Sunday, April 1, 2012

Sunny Day Saints: A Musing for Palm Sunday

Everything is fine and dandy.  Jesus is riding into the capitol on a young colt, with people shouting praises and throwing rushes down on the street in front of him.  Life is good.  He’s at the top of his style.

(image BBC News Palm Sunday in India)


In the background, a dark and sinister plot lurks in the shadows. The Sanhedrin has already made a decision to find some pretext to arrest and kill him, to stop these wild and reckless ideas he is spreading.  But none of that is apparent today.  It’s beautiful, sunny spring day.  The palms are lovely, the crowds adoring, and the colt is rather cute, too. 

Ideas about nonviolence are a bit like this, too.  Saying we believe in peace works great when everyone is getting along fine.  On a sunny day.  The test is how we respond when things aren’t going so well. 
Reading events of that week, it seems to me that Jesus was nonviolent to the bitter end. 

The imagery of himself being crucified, with men casting lots for his clothing, people taunting him to save himself, must have brought images from Psalm 22 to the mind of this Jewish descendant of David, who days before had been teaching in the temple:
All who see me mock me;
they hurl insults, shaking their heads.
8 “He trusts in the LORD,” they say,
“let the LORD rescue him.
Let him deliver him,
since he delights in him.

***
I am poured out like water,
and all my bones are out of joint.
My heart has turned to wax;
it has melted within me.
15 My mouth is dried up like a potsherd,
and my tongue sticks to the roof of my mouth;
you lay me in the dust of death.
16 Dogs surround me,
a pack of villains encircles me;
they pierce my hands and my feet.
17 All my bones are on display;
people stare and gloat over me.
18 They divide my clothes among them
and cast lots for my garment.
 
In the time between his arrest and his death, Jesus never retaliates.  He never fights back.  He never says anything negative.  

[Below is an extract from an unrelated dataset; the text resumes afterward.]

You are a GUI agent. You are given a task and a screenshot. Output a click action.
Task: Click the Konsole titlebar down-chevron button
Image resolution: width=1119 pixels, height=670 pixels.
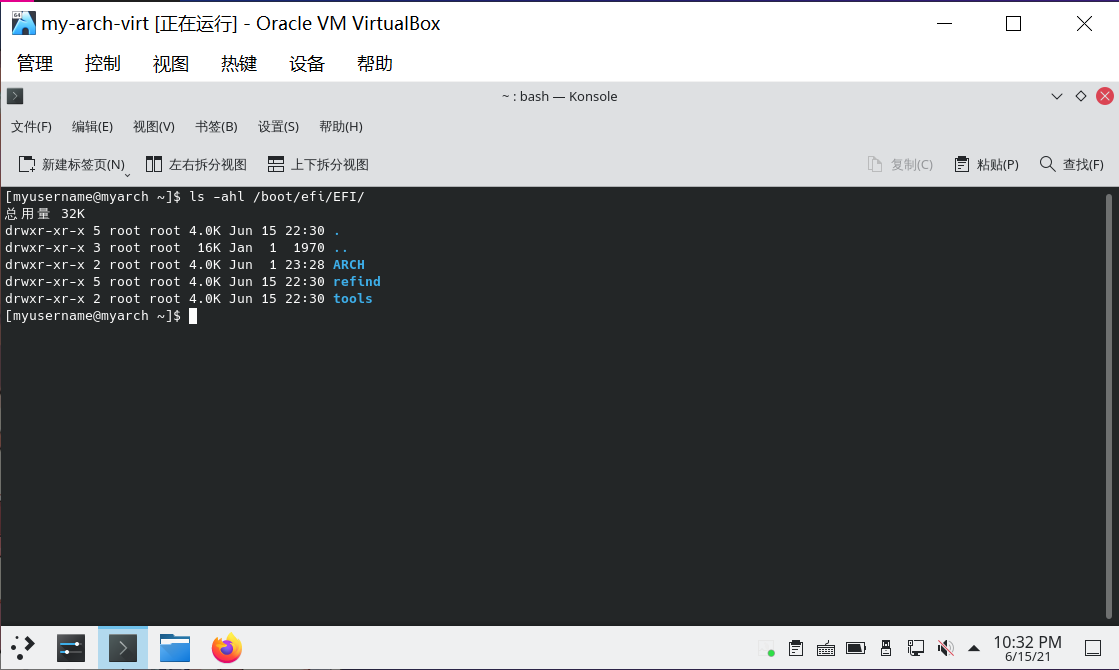(x=1057, y=96)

As men were casting lots for his clothing, he prayed, “Father, forgive them; for they do not know what they are doing.”

Then, he recites aloud from the beginning of Psalm 22:  “My God, my God, why have You forsaken me?” If you’re not careful, the path of nonviolence could end you looking something like this:

pieta

Is that something you and I are willing to do?  People are doing it today.  How many innocents have been killed this spring in Syria alone?  In Sudan? 

It’s easy to pay lip service to some worthy or noble cause, on a sunny, beautiful day.  The true test of whether we believe what we say we do, is whether we put our money where our mouth is, on the day when it hurts. 

As for myself, as I ponder these thoughts, I’d like to bring it to an even closer, more personal level.  To have compassion for an other, to give of ourselves, to see the world in nonviolent terms, to live a life giving more than lip service to truth-force, we don’t have to look for a crucifix.  For example, I have friends -- perhaps friends who may even read this post -- who have been there for me during times that were less than sunny.  When I think of these friends, I am reminded of the fact that “a friend in need, is a friend in deed.”  In matters large and small, our commitment and our willingness to live the life we claim to believe in, is the measure of who we really are and what we really stand for.  Many times, I’ve fallen short.  I’m grateful for the many times, and for the many people, who have stood in the gap for me.  For both the profound, and for the simple and ordinary, I owe many thanks to my rainy day Saints.